(Material for the task)

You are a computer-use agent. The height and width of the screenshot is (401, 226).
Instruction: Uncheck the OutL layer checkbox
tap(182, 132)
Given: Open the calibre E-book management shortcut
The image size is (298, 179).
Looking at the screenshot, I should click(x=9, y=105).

(End Material for the task)
(Material for the task)

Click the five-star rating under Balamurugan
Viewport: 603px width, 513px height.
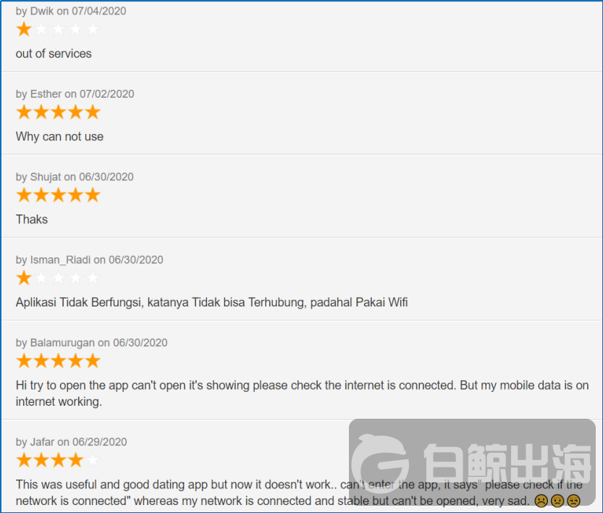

(End Material for the task)
(Material for the task)

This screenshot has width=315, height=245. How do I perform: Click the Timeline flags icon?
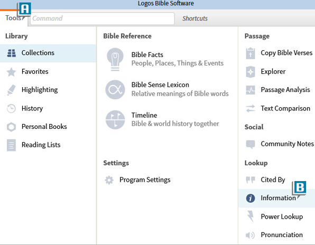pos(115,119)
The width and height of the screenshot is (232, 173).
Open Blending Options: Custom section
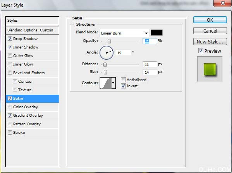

(End Material for the task)

◆ Task description
Pull out all lines of the data with the string "Open".

◆ Result of this task
Given: Open the calibre E-book management shortcut
Open Blending Options: Custom section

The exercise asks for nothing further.